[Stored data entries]
*** Block opens ***

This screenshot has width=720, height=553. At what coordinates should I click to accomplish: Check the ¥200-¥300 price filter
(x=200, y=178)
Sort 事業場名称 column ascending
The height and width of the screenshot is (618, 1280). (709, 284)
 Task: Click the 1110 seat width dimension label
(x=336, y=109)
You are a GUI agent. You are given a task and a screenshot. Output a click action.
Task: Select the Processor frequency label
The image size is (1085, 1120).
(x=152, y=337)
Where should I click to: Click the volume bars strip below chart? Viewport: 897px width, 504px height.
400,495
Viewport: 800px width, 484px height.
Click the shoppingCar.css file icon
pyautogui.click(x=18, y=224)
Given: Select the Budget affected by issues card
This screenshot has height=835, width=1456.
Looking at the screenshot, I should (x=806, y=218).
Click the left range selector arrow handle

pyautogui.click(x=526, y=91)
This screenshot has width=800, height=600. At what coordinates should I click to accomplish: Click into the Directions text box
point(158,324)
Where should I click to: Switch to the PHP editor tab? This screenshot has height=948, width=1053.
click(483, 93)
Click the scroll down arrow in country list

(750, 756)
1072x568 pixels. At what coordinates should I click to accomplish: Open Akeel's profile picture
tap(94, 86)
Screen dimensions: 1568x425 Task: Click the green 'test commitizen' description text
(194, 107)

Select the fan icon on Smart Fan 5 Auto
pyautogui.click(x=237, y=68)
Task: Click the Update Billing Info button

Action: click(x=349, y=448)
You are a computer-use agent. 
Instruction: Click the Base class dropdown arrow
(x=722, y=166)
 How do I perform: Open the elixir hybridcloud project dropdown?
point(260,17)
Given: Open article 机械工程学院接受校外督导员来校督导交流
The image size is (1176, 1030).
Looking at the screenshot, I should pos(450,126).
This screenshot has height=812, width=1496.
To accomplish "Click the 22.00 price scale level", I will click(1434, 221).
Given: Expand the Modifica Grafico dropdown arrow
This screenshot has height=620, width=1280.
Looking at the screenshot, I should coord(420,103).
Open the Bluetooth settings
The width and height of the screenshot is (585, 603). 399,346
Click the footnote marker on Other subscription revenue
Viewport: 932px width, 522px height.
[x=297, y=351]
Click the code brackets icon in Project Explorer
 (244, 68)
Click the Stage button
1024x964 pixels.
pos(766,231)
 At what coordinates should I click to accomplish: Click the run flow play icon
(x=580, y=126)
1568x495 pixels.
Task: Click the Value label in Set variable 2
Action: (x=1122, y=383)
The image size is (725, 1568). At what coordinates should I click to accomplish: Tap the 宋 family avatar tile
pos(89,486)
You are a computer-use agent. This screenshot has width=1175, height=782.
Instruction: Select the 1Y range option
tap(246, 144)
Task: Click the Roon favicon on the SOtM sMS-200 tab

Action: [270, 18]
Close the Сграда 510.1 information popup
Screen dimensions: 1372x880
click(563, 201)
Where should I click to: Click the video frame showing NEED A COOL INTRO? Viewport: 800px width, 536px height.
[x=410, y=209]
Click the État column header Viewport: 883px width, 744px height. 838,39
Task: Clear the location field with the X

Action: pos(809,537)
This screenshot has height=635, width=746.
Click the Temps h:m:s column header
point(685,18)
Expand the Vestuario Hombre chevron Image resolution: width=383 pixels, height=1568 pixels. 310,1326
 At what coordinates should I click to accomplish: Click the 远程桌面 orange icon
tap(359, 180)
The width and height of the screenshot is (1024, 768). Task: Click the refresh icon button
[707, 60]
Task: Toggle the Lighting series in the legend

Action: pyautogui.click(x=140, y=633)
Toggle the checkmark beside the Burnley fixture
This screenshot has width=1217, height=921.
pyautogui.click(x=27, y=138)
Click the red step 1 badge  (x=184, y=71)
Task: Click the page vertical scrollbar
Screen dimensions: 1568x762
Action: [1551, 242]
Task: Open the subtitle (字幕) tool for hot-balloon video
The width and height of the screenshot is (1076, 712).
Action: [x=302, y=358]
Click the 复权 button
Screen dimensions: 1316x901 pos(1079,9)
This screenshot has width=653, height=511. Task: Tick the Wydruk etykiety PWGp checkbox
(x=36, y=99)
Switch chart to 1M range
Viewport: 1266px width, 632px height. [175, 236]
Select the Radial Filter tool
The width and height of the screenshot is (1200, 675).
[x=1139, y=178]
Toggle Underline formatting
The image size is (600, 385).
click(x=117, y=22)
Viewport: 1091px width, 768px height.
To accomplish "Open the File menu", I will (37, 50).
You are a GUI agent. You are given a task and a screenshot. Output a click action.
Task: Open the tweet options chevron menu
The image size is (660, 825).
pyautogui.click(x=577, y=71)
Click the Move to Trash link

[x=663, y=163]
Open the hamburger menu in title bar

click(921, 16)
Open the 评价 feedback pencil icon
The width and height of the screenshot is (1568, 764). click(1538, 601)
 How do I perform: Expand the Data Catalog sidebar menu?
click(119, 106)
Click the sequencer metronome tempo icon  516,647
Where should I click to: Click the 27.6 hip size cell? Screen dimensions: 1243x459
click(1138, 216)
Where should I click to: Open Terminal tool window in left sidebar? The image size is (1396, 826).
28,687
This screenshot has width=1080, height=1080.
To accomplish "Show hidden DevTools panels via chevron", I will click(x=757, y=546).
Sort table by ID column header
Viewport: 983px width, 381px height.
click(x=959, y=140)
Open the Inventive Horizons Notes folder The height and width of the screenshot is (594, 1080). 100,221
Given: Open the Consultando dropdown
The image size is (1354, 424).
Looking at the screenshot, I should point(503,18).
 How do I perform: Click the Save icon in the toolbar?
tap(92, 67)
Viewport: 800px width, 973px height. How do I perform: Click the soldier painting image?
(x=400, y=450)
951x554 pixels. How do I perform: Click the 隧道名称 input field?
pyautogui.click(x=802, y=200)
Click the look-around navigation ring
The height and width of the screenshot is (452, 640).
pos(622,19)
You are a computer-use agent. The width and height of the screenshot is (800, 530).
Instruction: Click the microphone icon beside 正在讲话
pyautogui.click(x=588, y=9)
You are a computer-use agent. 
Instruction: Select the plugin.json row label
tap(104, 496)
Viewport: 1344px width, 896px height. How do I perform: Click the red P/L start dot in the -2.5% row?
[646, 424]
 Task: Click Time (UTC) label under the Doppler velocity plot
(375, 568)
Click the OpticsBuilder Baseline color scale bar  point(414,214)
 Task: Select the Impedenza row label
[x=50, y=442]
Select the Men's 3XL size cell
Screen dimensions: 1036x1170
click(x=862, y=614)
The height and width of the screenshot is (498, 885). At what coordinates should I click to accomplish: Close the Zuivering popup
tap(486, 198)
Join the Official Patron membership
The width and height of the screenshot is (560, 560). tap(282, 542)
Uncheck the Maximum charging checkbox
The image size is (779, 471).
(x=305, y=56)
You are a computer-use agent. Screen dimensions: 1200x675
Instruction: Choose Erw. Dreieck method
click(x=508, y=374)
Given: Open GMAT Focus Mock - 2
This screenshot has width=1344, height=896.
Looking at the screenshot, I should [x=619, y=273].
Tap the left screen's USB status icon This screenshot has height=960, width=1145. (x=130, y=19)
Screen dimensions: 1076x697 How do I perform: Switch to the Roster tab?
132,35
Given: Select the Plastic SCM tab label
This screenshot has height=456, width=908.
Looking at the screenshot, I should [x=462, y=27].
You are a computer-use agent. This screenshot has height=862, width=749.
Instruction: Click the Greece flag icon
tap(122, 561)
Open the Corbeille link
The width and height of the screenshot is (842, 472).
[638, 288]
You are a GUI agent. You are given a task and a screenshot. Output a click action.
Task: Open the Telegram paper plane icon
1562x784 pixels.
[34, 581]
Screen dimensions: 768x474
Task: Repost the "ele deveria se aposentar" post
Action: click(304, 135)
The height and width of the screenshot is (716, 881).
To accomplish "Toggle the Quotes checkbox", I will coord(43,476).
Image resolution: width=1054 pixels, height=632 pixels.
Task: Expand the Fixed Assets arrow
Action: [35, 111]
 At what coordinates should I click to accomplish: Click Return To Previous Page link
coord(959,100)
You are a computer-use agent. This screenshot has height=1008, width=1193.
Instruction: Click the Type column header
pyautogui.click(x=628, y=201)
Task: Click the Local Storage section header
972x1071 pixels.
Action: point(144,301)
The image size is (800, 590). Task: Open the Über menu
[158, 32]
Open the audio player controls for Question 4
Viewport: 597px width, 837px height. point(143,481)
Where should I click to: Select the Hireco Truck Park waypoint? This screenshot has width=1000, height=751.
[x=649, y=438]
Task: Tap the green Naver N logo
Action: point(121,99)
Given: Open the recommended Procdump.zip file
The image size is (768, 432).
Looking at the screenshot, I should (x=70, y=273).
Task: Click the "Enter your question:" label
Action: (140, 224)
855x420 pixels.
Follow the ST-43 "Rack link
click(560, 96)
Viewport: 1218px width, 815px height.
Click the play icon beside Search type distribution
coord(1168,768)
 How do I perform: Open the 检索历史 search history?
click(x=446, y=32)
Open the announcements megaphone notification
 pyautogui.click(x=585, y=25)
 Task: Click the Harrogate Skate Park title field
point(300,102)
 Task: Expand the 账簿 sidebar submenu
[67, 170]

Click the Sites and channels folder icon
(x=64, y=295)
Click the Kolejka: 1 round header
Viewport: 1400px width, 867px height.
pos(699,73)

*** Block closes ***

» Description of the task
Whenever the word "agent" shows up in a line of the entries, list that line.

» Task output
You are a GUI agent. You are given a task and a screenshot. Output a click action.
You are a computer-use agent. 
You are a computer-use agent. This screenshot has width=1175, height=782.
You are a GUI agent. You are given a task and a screenshot. Output a click action.
You are a computer-use agent. The width and height of the screenshot is (800, 530).
You are a computer-use agent. 
You are a computer-use agent. Screen dimensions: 1200x675
You are a computer-use agent. This screenshot has height=862, width=749.
You are a GUI agent. You are given a task and a screenshot. Output a click action.
You are a computer-use agent. This screenshot has height=1008, width=1193.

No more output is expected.